Bro. Bo encourages us to bring our fear into the light and offer it to God and ask Him for His help.

Psalm 34:4 says, “I sought the LORD, and he answered me; he delivered me from all my fears.”

After making the commitment to be debt-free, sit down and make a list of all the debts you have. Write the specific amounts and the corresponding interest rates, if any, of each debt.

Keep calm no matter how much your debt adds up to.

Step 3: Set up a repayment plan.

Getting out of debt has to be intentional, and this involves making a plan on how to repay your debt.

Bro. Bo shares three suggestions on how to setup a repayment plan:

Suggestion 1: Pay Off the Debt-that-Makes-You-the-Maddest Plan

This entails paying off first the debt or bill that makes you the most anxious and worried about. Doing so allows you to focus your emotional energy on your other debts.

Suggestion 2: Snowball Plan by Dave Ramsey (Financial Guru)

In this method, each debt is looked at separately and the smallest debt is paid off slowly first with any extra money, while the minimum on the other debts are being paid. Once the smallest debt has been paid off, the next one is paid with extra money while continuing to pay the minimum on the other debts.

Being able to cross out a debt from the list enables you to see that you are getting somewhere. When this happens, you feel charged with energy and momentum, “like a snowball that gets bigger and bigger until it becomes an avalanche.”

Suggestion 3: Laddering Plan

In this suggestion, you list down your debt from the highest interest to the lowest interest. The idea is to pay off first the debt with the highest interest while paying the minimum on all other debts. This strategy will help you save the most money over time, and similar to the snowball plan, enables you to gain momentum to be able to pay off the rest of your debt. I personally used this strategy recently to pay off a large amount of loan that I incurred to support the operation and hospitalization of my father after I realized the huge amount of interest that I have to pay if I will pay the loan for 3 years instead.

Step 4: Talk to your creditors.

Don’t hide from nor ignore your creditors. If you owe someone money and you haven’t been able to pay him back for some time, go and talk to him. Apologize for the delay in payment, and offer him an appropriate plan on how and when you will pay him back.

Do your best in paying off your debts because it pleases God and He can make your creditors your friends once more.

Step 5: Add no new debt.

This step is a must!

Incurring new debts while you are paying off your old debts will get you trapped!

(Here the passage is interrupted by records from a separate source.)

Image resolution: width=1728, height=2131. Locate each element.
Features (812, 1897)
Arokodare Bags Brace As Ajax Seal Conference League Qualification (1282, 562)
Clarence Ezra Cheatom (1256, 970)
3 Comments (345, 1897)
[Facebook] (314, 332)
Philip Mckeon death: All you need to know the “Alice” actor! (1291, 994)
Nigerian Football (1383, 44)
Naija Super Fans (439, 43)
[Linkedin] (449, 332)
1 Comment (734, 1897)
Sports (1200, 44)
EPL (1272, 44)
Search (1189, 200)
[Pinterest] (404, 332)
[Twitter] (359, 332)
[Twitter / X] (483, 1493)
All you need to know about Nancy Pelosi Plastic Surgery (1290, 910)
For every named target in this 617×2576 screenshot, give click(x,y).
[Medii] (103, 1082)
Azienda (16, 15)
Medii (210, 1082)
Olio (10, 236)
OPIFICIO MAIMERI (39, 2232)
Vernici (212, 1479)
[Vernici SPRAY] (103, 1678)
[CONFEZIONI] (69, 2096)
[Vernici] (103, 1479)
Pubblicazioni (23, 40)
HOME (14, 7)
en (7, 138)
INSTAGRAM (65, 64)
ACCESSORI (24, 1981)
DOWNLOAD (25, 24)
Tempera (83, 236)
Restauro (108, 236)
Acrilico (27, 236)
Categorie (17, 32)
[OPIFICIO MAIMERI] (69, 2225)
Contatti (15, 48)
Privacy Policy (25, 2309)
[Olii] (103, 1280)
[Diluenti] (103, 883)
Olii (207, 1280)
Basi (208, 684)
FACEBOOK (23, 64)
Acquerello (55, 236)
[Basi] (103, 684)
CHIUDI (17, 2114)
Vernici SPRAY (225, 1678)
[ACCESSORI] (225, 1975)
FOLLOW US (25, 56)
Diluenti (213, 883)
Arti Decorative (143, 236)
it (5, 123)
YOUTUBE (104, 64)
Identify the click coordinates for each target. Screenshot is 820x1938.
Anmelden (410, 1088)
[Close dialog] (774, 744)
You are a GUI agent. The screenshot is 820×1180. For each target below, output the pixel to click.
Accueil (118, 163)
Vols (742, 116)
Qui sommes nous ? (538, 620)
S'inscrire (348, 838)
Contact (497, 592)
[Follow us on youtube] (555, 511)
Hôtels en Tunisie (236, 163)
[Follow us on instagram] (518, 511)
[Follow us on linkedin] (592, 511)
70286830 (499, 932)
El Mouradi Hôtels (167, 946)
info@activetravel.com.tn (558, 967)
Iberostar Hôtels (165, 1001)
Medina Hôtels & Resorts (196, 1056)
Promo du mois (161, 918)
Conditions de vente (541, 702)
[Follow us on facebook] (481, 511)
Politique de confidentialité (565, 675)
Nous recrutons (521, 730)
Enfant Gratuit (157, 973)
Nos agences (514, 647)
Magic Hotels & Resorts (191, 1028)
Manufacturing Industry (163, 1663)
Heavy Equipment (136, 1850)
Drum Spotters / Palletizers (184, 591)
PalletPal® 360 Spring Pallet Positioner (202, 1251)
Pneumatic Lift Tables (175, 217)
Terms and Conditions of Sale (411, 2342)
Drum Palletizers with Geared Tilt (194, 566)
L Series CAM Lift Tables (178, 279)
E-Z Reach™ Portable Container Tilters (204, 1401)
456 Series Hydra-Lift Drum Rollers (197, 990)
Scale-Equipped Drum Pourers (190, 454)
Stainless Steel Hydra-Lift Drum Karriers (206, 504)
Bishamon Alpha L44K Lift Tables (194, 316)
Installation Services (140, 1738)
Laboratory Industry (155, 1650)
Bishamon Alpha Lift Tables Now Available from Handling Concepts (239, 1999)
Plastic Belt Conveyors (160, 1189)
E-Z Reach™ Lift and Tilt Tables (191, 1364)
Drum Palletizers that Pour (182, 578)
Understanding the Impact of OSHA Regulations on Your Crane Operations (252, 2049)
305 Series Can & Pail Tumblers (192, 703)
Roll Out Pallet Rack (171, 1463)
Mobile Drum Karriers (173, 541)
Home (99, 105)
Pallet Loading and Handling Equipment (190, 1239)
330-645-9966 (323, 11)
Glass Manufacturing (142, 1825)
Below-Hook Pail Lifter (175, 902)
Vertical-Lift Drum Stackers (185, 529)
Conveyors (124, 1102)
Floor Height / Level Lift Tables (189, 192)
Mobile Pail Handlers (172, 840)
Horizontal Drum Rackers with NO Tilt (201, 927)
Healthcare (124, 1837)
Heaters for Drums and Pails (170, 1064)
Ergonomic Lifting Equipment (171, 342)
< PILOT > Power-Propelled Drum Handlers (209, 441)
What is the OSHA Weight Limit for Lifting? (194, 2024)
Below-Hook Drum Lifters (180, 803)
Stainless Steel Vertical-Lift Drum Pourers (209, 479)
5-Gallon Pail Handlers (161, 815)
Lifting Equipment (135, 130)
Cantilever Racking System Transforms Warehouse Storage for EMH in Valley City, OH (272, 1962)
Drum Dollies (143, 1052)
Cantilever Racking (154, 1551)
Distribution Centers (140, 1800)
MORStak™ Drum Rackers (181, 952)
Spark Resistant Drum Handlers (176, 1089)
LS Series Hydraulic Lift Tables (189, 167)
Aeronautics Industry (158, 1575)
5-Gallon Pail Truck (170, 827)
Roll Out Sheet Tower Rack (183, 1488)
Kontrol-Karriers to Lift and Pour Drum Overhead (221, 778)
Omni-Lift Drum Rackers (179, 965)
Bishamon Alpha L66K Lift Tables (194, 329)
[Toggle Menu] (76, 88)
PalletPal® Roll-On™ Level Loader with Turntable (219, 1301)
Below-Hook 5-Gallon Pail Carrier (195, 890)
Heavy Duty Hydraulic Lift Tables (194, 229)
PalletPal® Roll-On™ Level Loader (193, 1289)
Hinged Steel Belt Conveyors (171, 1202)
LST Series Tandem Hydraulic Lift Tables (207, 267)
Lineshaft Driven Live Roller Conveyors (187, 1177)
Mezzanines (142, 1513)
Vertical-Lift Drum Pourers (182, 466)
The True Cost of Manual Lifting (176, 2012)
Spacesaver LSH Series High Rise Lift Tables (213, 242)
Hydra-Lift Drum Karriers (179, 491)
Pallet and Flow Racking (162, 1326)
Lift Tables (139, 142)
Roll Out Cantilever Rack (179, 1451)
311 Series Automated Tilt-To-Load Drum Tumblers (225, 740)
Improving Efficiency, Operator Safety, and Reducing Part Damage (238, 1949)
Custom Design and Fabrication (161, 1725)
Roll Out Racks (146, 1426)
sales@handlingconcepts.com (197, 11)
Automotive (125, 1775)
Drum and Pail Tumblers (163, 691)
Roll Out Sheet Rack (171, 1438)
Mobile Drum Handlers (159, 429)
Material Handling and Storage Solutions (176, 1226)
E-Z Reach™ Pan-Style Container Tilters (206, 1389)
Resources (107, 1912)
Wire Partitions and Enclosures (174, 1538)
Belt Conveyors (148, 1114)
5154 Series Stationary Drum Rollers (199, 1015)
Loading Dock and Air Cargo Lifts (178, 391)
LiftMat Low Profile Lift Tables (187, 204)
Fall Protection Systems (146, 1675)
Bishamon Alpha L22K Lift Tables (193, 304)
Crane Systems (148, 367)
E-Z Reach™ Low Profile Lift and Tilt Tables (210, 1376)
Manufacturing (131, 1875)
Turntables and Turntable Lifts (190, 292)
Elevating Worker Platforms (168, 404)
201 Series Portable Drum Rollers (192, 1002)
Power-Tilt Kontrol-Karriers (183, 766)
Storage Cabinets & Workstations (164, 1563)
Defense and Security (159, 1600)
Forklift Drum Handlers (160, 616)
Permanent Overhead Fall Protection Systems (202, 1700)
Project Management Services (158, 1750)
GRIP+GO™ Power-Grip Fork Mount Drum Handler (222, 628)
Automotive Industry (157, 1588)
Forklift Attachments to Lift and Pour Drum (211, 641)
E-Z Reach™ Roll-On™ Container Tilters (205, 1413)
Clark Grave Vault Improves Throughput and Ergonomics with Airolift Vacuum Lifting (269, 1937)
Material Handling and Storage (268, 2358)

As I have mentioned in previous articles, spend less than what you are earning. Doing so will enable you to increase the extra money you have to make larger payments on your debts and hasten the process of paying off your debts.

Of course, if there is a way you can increase your income (while still spending less), then it will be a big help!

Likewise, you can treat yourself with small rewards for every step to victory. Just ensure the rewards you give yourself won’t eat up your budget a lot.

Here’s to us getting a debt-free life!

Marj Baynosa is a chemical engineer and educator, who loves reading and writing in her spare time, especially on finance, faith, and other seemingly mundane things.